The voltage tests were performed using the RIGOL DP832A DC power supply. The nominal operating voltage of the TDC board is 1 V (internal supply voltage of FPGA). In the tests, the supply voltage of the FPGA was changed within the range of 0.95 V to 1.05 V, differed by 5 mV. A constant time interval (5 ns) was measured under different supply voltages at an ambient temperature of about 25 °C. Measurement under a voltage was repeated 50 times. The measurement error and standard deviation of the measurement results are shown in
Figure 19. In the figure, with the change of supply voltage, the largest variation in measurement error and standard deviation were both less than 1 ps, which indicates that the proposed TDC was insensitive to variations of supply voltage.
Compared with other TDCs, the proposed TDC was less sensitive to temperature [
24,
25] and voltage variations. The temperature stability of the proposed TDC benefitted from the utilization of routing paths. The routing resources inside the FPGA are mainly realized by metal lines (copper), which are not sensitive to normal temperature and voltage variations. However, semiconductor devices such as transistors and diodes inside the FPGA are more sensitive to changes of temperature. In this paper, the temperature drift was mainly caused by the counters. As for the voltage sensitivity, the threshold voltage of the transistors in Xilinx FPGA is about 100 mV [
29], and the supply voltage was much larger than the threshold voltage. When the supply voltage is about 1 V, the influence of variations of voltage on the circuit is very small.
4.5. Comparisons with Other TDCs
Table 3 compares the performance of the proposed TDC with those of other FPGA-based TDCs presented in the literature. The table indicates that the proposed TDC shows a DNL of 5.5 ps and a time resolution of 7.4 ps. Additionally, this work proposes a novel measurement architecture and implementation method, while other works in the tables are all based on delay lines. Compared with the TDCs in the table, the proposed TDC provides the best resolution, which is similar performance with ASIC-based TDCs.
5. Conclusions
An FPGA-based TDC is proposed and tested in this paper. The obtained resolution was 7.4 ps, and the DNL and INL were 5.5 ps and 11.6 ps, respectively. Experimental results prove that the proposed TDC provides higher performance in temperature and voltage sensitivity.
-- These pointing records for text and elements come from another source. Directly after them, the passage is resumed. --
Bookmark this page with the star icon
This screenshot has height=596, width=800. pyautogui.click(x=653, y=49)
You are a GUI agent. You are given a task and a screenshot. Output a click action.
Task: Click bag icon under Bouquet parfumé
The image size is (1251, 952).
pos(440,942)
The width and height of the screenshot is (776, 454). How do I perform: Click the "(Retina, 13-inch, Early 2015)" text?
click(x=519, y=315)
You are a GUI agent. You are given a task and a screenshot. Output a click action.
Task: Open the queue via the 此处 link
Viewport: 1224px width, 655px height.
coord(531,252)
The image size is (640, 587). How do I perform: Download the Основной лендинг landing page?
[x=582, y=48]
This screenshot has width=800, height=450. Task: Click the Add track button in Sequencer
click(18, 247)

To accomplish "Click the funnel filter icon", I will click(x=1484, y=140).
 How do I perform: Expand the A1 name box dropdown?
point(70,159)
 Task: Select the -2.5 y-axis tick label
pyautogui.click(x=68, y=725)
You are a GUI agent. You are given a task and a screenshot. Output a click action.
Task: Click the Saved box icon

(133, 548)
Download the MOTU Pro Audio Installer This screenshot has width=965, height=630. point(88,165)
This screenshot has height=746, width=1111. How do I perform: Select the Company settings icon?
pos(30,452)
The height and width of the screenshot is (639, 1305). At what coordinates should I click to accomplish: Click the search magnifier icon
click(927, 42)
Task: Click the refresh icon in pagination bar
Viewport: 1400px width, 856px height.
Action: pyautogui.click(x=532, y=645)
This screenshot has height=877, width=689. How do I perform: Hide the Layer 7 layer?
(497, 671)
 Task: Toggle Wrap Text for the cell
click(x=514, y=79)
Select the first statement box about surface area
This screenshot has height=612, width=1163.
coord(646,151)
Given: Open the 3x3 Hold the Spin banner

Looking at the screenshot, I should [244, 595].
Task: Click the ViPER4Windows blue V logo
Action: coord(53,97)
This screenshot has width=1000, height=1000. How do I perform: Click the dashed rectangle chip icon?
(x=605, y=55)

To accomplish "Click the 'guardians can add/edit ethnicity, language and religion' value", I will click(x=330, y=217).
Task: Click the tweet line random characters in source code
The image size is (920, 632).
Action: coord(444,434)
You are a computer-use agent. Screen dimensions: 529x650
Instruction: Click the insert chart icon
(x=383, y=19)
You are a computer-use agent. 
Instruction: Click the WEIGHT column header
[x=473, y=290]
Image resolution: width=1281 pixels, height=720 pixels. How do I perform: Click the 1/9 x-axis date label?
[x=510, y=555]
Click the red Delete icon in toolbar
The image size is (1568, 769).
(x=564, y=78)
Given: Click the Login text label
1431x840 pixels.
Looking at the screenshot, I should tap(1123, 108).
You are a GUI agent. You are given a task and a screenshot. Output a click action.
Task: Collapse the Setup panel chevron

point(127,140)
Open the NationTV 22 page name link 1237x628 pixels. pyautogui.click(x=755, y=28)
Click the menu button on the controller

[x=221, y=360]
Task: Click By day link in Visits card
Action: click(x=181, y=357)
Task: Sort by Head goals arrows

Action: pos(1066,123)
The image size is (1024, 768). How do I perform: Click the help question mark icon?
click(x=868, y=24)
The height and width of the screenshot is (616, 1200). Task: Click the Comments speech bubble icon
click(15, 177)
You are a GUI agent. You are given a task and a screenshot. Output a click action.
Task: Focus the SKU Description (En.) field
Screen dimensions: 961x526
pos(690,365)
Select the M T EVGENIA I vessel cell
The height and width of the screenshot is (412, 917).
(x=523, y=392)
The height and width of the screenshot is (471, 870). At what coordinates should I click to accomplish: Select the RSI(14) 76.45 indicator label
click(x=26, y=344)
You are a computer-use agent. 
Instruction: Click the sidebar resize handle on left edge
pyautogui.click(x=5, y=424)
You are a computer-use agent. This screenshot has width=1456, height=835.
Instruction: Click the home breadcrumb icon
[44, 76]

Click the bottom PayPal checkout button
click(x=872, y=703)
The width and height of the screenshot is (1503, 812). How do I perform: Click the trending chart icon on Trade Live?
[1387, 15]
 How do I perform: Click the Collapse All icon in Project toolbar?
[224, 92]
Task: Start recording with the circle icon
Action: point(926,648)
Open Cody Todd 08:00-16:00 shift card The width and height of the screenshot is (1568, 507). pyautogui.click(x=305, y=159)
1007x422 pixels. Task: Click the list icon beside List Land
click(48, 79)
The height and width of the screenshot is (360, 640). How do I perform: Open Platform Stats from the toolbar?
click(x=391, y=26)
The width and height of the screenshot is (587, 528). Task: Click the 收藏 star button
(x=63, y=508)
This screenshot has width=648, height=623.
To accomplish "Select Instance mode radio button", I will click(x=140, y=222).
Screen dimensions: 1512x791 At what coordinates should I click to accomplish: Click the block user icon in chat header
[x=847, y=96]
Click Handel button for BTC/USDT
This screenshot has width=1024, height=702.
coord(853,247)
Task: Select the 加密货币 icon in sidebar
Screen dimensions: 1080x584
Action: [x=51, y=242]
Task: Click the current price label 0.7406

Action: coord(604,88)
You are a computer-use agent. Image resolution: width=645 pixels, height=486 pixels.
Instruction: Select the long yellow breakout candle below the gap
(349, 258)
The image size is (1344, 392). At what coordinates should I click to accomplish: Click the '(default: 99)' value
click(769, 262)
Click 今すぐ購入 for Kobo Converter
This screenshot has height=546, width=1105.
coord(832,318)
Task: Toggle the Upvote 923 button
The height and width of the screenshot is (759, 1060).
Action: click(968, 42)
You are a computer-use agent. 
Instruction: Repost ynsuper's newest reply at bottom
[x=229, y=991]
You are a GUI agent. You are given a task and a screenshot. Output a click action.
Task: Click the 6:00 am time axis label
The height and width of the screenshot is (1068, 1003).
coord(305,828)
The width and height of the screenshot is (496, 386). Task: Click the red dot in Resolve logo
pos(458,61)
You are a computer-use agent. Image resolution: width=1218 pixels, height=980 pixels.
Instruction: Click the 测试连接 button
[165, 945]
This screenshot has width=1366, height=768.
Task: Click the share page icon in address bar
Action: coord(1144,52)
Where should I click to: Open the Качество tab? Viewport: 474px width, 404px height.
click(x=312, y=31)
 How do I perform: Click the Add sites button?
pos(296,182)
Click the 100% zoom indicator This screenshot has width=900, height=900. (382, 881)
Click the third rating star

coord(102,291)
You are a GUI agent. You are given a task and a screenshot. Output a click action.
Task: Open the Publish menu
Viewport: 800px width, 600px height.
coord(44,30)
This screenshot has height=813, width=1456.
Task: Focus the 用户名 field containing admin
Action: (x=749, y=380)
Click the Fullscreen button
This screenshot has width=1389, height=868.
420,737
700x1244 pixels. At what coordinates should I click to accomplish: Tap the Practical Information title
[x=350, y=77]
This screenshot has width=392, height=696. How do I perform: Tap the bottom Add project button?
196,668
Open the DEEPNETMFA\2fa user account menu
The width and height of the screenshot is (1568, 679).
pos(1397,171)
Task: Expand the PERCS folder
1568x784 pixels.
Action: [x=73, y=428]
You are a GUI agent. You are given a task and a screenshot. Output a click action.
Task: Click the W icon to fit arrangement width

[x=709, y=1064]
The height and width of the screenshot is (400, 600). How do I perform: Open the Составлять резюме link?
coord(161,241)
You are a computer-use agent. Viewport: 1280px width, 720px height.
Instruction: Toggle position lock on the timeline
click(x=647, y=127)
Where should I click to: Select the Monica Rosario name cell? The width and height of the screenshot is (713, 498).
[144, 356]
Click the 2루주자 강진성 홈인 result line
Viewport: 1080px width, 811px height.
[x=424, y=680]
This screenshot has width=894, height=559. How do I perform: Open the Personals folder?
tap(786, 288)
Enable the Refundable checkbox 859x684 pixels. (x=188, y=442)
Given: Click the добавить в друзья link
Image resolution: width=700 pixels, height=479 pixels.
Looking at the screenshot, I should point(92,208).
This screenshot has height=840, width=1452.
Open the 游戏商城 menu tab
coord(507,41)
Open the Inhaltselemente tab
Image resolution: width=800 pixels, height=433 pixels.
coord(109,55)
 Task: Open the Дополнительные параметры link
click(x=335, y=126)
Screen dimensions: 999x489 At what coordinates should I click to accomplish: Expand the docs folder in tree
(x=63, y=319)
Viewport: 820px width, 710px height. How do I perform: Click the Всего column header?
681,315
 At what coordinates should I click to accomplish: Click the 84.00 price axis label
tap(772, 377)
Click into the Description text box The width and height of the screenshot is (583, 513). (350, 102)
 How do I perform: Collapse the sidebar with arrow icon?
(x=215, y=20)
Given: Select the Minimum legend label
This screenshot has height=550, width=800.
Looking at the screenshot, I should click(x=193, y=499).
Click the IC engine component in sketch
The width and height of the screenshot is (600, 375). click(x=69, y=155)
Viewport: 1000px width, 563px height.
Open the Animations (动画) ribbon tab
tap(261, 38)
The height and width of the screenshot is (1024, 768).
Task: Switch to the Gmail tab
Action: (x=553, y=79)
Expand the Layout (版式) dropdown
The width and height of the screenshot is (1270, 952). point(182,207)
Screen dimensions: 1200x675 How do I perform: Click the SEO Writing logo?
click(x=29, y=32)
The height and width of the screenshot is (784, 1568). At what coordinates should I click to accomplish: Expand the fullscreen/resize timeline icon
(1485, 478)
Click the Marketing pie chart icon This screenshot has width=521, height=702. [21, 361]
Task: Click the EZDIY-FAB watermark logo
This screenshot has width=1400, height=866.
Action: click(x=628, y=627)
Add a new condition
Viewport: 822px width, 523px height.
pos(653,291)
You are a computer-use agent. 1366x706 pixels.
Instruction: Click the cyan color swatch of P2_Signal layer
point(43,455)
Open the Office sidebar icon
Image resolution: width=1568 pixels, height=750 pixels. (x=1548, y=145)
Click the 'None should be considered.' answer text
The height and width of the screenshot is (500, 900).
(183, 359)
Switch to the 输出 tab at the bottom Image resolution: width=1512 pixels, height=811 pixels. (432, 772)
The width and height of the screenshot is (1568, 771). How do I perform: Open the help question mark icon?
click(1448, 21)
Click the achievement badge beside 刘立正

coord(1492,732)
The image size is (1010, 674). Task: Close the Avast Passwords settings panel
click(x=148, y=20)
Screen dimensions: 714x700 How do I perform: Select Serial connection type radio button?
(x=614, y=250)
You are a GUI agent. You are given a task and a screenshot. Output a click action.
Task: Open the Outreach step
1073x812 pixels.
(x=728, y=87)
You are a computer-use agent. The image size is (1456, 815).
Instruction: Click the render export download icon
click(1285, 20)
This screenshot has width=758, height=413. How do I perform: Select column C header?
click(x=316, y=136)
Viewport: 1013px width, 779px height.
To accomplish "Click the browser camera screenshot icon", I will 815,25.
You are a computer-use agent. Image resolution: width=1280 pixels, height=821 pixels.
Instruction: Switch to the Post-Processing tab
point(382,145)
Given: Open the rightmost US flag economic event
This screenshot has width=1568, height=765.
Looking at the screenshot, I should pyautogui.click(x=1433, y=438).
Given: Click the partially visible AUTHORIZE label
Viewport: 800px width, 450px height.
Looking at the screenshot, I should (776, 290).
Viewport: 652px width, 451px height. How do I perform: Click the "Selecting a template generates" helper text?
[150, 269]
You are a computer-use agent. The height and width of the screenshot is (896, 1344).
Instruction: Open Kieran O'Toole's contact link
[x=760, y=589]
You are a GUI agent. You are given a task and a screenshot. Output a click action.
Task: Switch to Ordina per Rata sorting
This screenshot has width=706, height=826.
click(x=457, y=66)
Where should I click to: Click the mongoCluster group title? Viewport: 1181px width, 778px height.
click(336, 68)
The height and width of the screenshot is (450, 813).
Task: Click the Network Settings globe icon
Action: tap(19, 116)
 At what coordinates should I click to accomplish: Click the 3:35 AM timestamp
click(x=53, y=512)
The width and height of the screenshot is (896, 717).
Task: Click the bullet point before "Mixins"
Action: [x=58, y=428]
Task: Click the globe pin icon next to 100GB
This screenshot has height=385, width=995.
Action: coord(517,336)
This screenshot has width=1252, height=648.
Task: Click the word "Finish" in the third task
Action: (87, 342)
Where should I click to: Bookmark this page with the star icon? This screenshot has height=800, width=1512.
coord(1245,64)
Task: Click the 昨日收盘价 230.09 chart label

This paper realized a 1024-unit TDC measurement matrix, which introduced a new architecture for TDC implementation. The proposed method may usher in a new application for the counter method, which in recent years has mostly been used only in “coarse” measurement. Taking advantage of the FPGA devices, the proposed TDC features ease of implementation, low cost, and short development time. Moreover, the proposed TDC is portable and can be easily implemented on most general-purpose FPGA platforms. A TDC measurement matrix implemented on the FPGA platforms with better process (28 nm, 20 nm, and 16 nm) is very promising to realize sub-picosecond-resolution FPGA-based TDCs.